In the context of environmental surveillance for C. auris, a rigorous protocol is in place. For a patient room to be cleared for the next occupant, all eight swabs must return negative results. However, if one or more site(s) yield positive results, a meticulous process unfolds. The room undergoes thorough recleaning, followed by UV light treatment and a subsequent round of swabbing. If, upon retesting, any of the eight swabs show positive results for a second time, the ESwab collection is reflexed to culture. In the absence of isolated C. auris, the room is released for use.
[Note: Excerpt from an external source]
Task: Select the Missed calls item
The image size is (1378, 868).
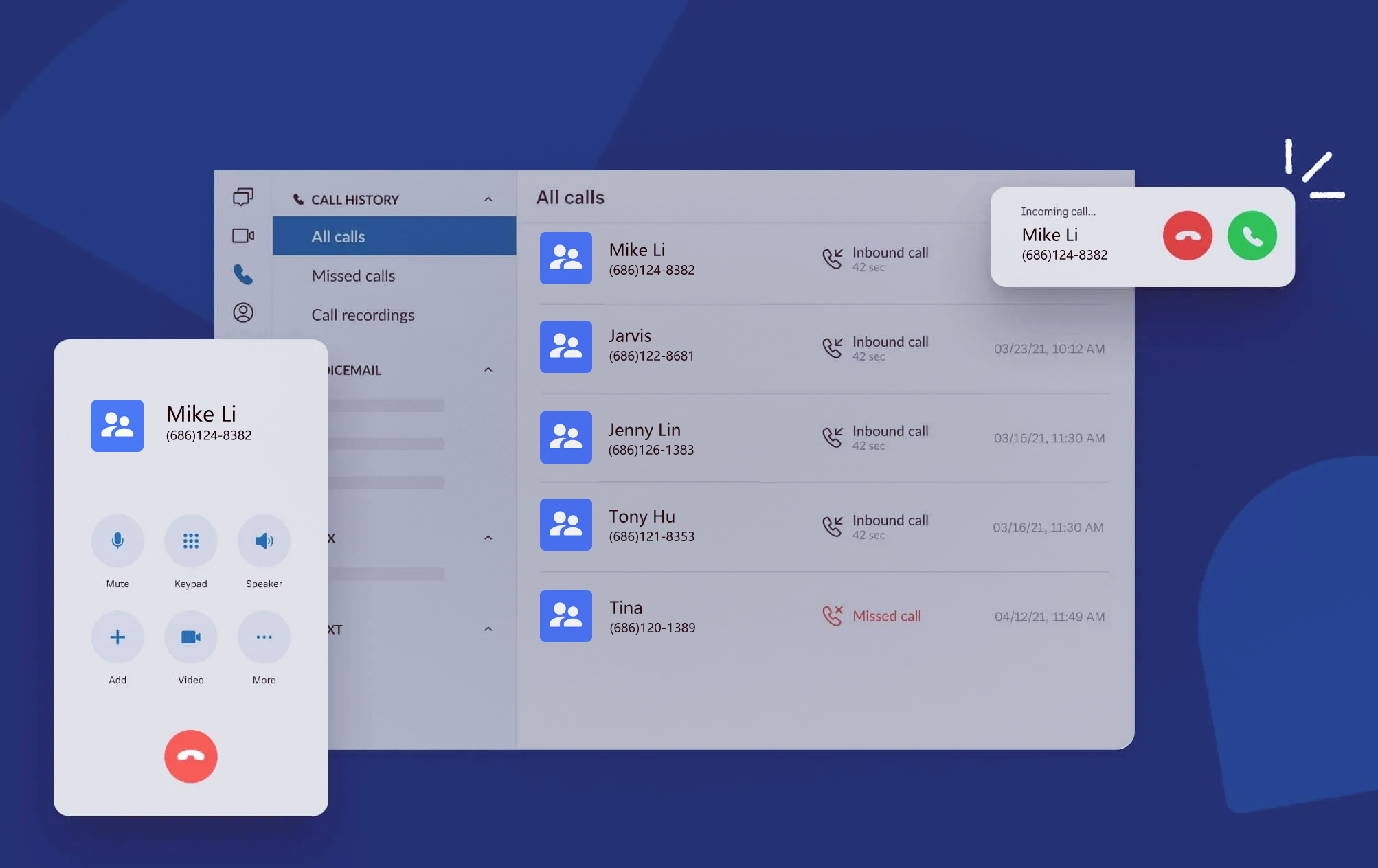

However, if C. auris grows in culture, the room undergoes a third round of intensive cleaning and UV light treatment and is designated as a “room of last resort.” This meticulous approach ensures a stringent and proactive response to any potential environmental contamination, emphasizing our commitment to maintaining a safe and infection-free healthcare environment.
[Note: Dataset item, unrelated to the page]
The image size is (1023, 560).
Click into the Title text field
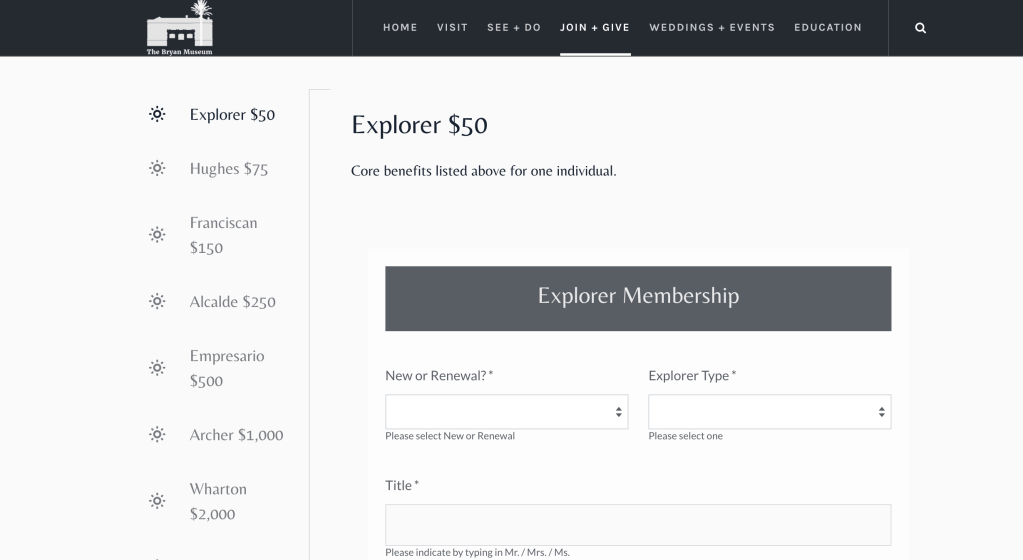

While a noticeable gap exists in the literature concerning C. auris outbreaks within prison systems, the risks inherent in such environments are conceptually akin to those in LTAC or SNF. These facilities cater to individuals with complex and chronic medical needs and face challenges such as hygiene issues and frequent utilization of broad-spectrum antibiotics. We have now included automated screening for all prisoners being admitted to our prison hospital. Also, given C. auris’s ability to persist on surfaces for extended periods, form biofilms, and exhibit resistance to common cleaning solutions used in many hospital systems, these conditions present a fertile ground for potential outbreaks [30,31,32]. Therefore, further research and development for the molecular detection of C. auris are needed. Collaborations with industry partners to access commercially available tests could expedite the validation and integration of such tests. In the event of a C. auris outbreak, minimizing assay validation and TAT becomes pivotal for effective control of this lethal hospital-associated pathogen, especially in populations that are particularly vulnerable.